I recently bought The Complex, by Nick
Turse. It purports to deal with the militarization
of American society, its economy, education, and so
on. I can think of no more important topic. The
militarization is happening. Huge sums go for
weapons we don't need to fight enemies we don't
have. Much of this waste is hidden in plain sight:
What the press ignores doesn't exist. The
militarization now segues into the establishment of
a full-blown national-security state, with further
huge sums going to Homeland Security et al. The
subject is ripe for a grown-up book.
But no.
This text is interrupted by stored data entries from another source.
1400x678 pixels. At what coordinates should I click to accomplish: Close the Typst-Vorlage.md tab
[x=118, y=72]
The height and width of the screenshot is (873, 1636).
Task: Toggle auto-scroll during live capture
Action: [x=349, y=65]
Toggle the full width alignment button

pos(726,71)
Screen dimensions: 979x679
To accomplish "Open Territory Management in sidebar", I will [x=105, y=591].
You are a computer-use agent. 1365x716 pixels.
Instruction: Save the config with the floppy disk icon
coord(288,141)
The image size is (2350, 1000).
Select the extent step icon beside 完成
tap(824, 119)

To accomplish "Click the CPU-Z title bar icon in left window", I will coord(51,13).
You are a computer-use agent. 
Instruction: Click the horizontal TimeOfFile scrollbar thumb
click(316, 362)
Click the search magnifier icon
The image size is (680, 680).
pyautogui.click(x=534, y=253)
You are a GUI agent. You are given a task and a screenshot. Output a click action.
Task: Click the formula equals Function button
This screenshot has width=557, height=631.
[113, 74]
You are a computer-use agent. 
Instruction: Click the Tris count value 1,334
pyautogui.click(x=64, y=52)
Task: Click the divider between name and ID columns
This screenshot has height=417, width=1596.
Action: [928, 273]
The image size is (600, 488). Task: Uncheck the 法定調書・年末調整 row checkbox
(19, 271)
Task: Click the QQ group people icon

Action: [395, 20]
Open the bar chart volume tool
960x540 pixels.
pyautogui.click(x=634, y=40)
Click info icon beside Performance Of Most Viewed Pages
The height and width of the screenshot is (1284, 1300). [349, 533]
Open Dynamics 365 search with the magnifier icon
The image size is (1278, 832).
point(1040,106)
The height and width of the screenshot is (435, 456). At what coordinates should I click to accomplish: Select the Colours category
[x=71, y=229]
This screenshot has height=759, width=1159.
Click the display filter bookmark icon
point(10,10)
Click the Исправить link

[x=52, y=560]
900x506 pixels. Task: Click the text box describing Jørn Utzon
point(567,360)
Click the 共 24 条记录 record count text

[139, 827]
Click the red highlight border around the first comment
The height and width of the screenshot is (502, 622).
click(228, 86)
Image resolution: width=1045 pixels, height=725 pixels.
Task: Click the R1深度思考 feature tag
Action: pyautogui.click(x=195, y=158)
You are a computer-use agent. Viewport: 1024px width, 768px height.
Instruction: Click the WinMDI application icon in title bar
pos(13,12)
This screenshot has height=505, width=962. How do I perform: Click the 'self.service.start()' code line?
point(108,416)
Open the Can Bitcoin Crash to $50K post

The Complex reads like a
compendium of Google searches intended for a
high-school newspaper. I spent thirty years
covering the military and constantly saw the same
appalling ignorance of weaponry, tactics,
technology, history, the same missing of the
important to concentrate on absurdities, the
borderline dishonesty, the almost willful
journalistic incompetence. Turse is par.
The $640 toilet seat. Oh god. There it was, page
83. It rose from the page like the stench from some
fetid bog. Practically forever I had to hear about
that seat from crusading twelve-year-olds at the
Washington Post. It has probably given me
PTSD.
You've heard this? The Navy was supposed to have
bought a toilet seat for $640 for one of its
aircraft. Cartoons by editorial idiots showed the
Secretary of Defense with a toilet seat hanging
around his neck. You could get one at Home Depot
for $9, was the implication, yet the Navy paid
$640. Bad old Navy.
The airplane in question was a PC3 Orion, a
Lockheed Electra modified for long flights over the
ocean in search of submarines. Such a plane needs a
toiler for the substantial crew operating the
avionics. You don't put a heavy porcelain toilet in
an airplane, perhaps in a wooden shack with a moon
on the door. Do the toilets on airliners look like
the ones in your home? The "toilet seat" in
question was a complex injection-molded device with
the plumbing in it, constituting most of the
toilet. It was not remotely what one thinks of as a
toilet seat. Yet Turse, like almost all of the
reporters at the time, wants you to think it was.
It makes a better story.
I remember that someone went to various makers
of complex plastic things and asked for bids. They
came in close to what the Navy paid.
On and on goes this drivel. Turse speaks also of
the $7600 "coffee maker" bought by the Air Force.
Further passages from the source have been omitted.